Swiss asset manager Pando Asset seeks SEC approval for a spot Bitcoin ETF, a step towards integrating crypto into mainstream finance.

Swiss asset manager Pando Asset has filed for approval of a spot Bitcoin ETF with the U.S. Securities and Exchange Commission (SEC). The proposed Pando Asset Spot Bitcoin Trust, if approved, would be listed on the Cboe BZX Exchange, leveraging Coinbase as its custodian.

The trust plans to use the CME’s CF Bitcoin Reference Rate for Bitcoin (BTC) pricing.

https://twitter.com/BitcoinMagazine/status/1729933374863589390

Pando’s move aligns with its current offerings in Europe, where it provides exchange-traded products tracking major cryptocurrencies on the SIX Swiss Exchange. This expansion suggests a strategic move to cater to a broader range of investors globally, especially in the cryptocurrency market.

However, the SEC has historically been cautious with spot crypto ETFs, having delayed or not approved similar proposals from prominent asset managers like BlackRock, Fidelity and ARK Invest, among others. The cautious stance is attributed to concerns regarding market volatility, liquidity and potential manipulation in the crypto space.

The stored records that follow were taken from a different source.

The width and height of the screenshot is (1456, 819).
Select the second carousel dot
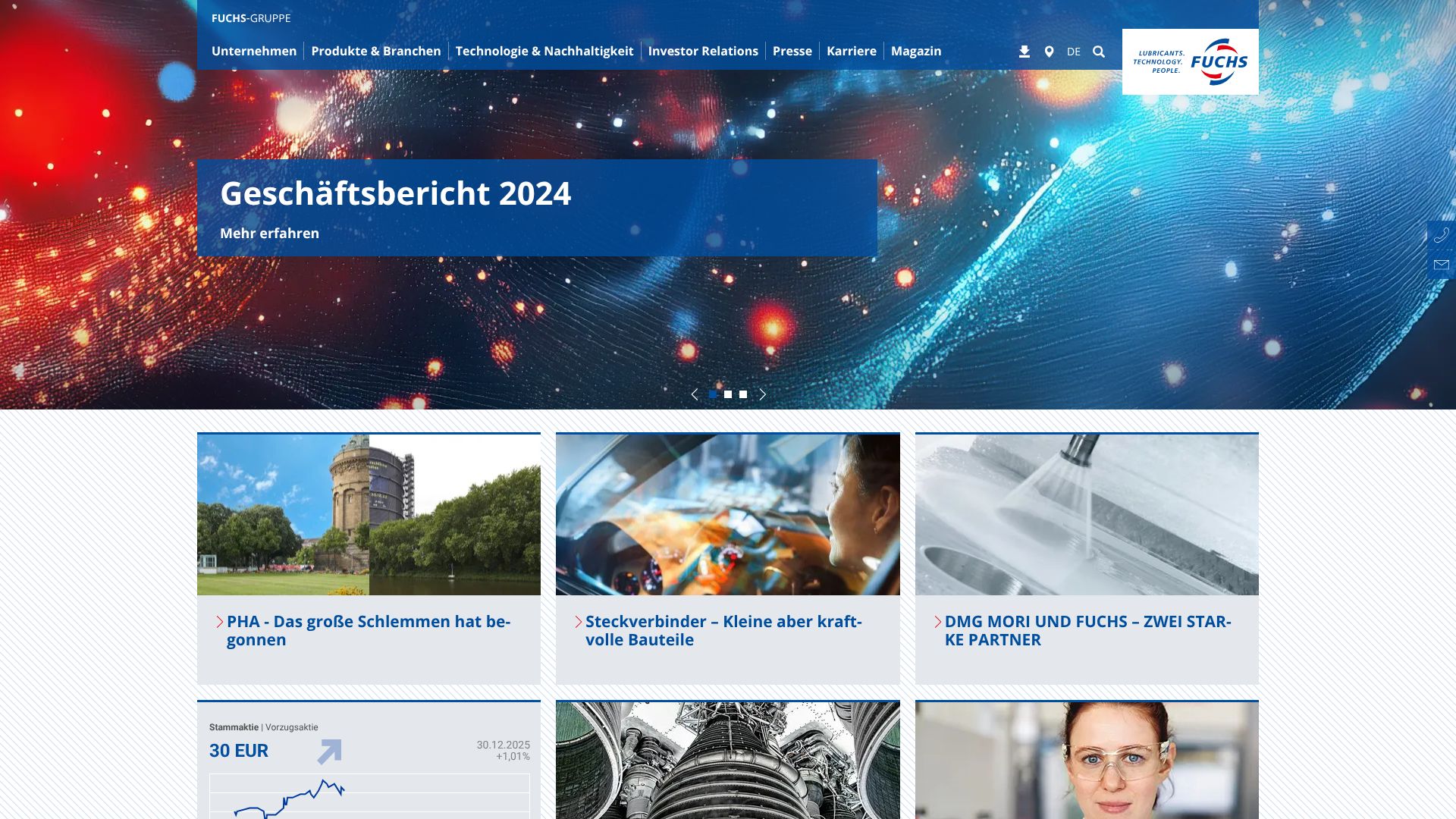[x=728, y=394]
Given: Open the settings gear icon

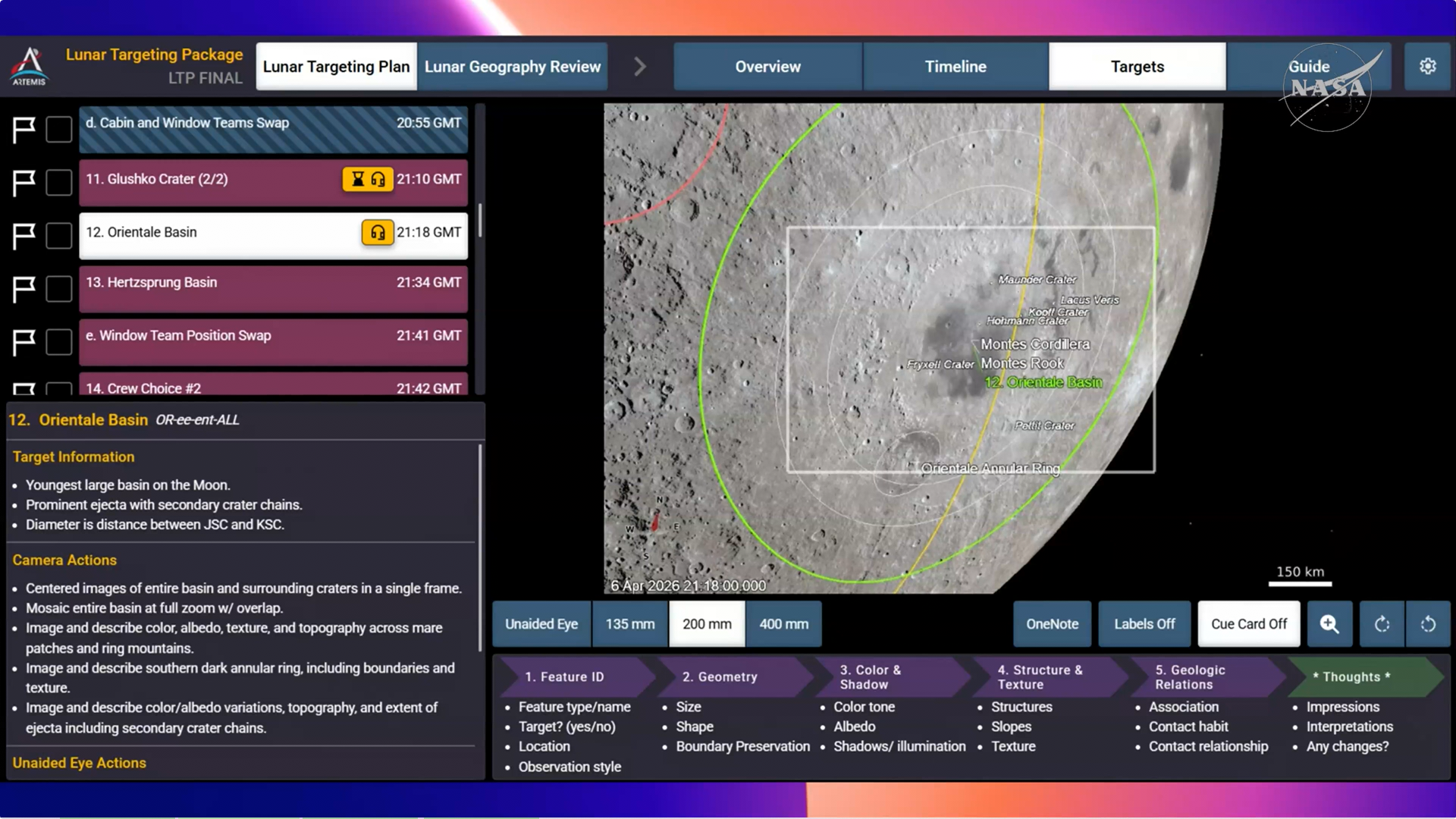Looking at the screenshot, I should tap(1427, 67).
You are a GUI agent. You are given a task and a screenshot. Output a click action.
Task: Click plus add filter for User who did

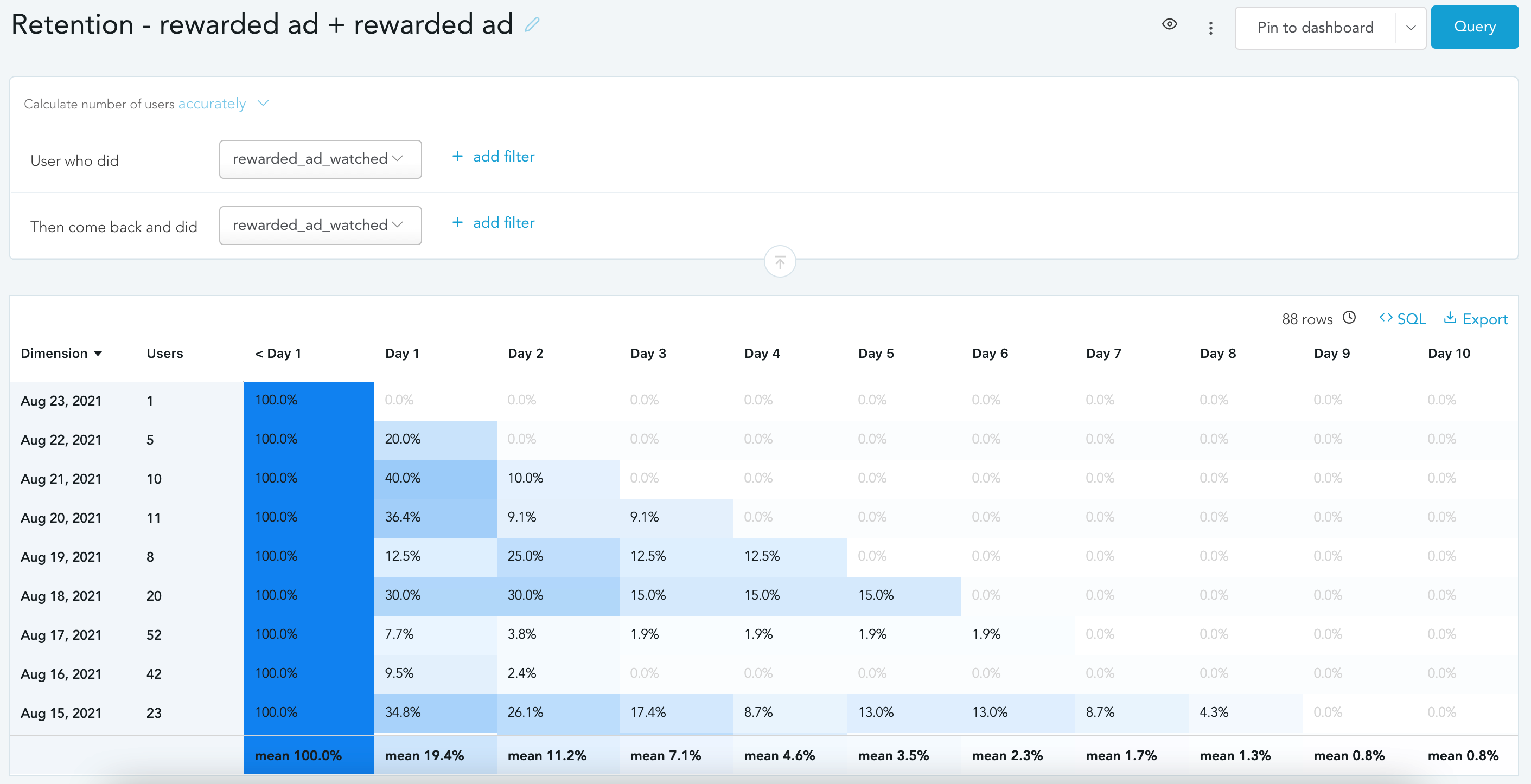tap(493, 157)
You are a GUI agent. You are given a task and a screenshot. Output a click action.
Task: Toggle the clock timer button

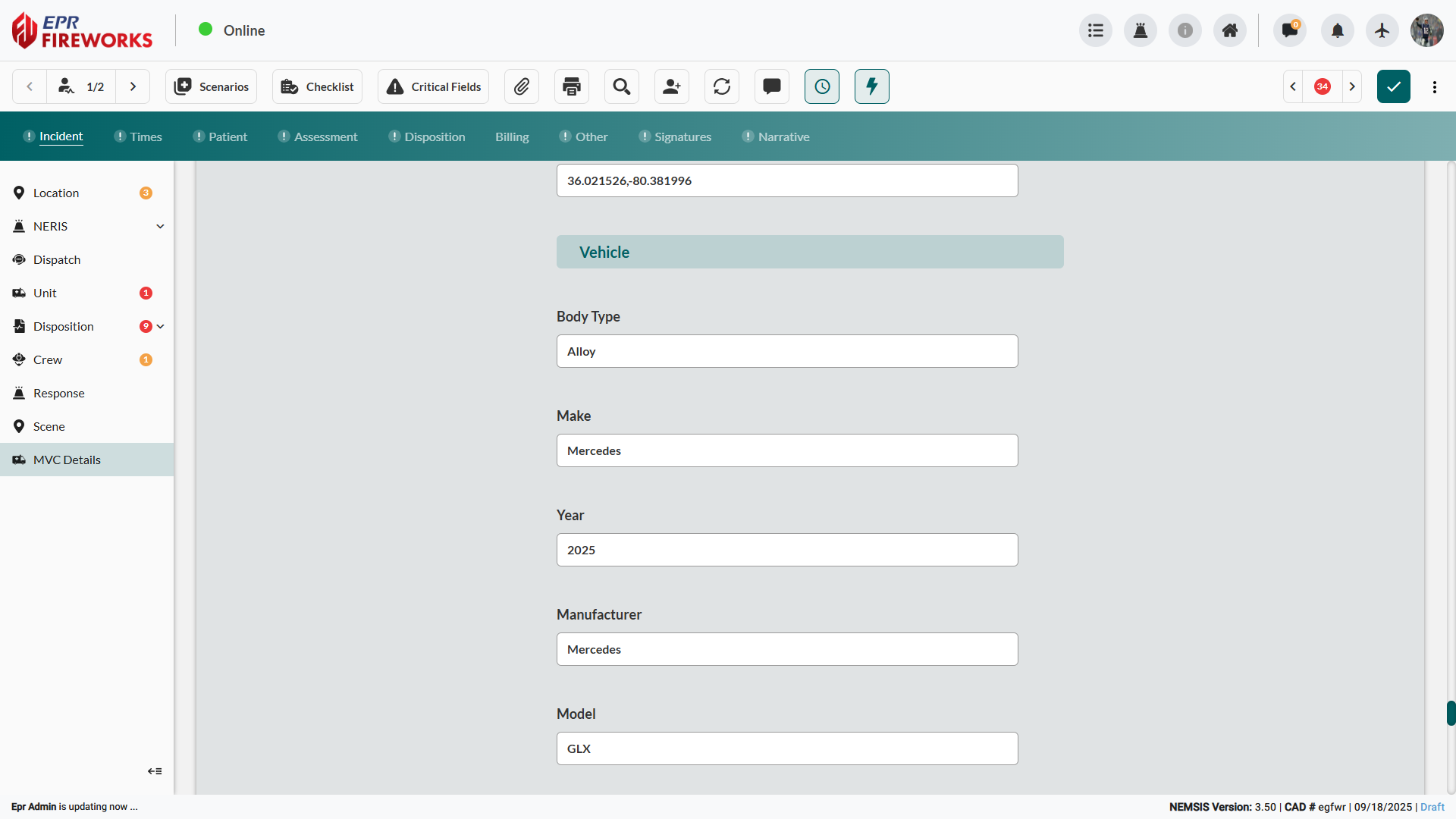click(822, 86)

Recent developments indicate a possible shift in the SEC’s approach, as applications from Franklin Templeton and Hashdex have entered a public comment period, hinting at an expedited review process. Furthermore, the SEC’s recent meetings with Invesco and BlackRock representatives underscore ongoing dialogues and negotiations. BlackRock’s proposal to address the SEC’s concerns regarding the balance sheet impacts and risks associated with in-kind models exemplifies these efforts.

Scott Johnsson of Van Buren Capital suggests BlackRock’s proposal to create a cash receivable from offshore to onshore market makers, thereby ensuring cash remains within U.S. jurisdiction, may alleviate the SEC’s concerns.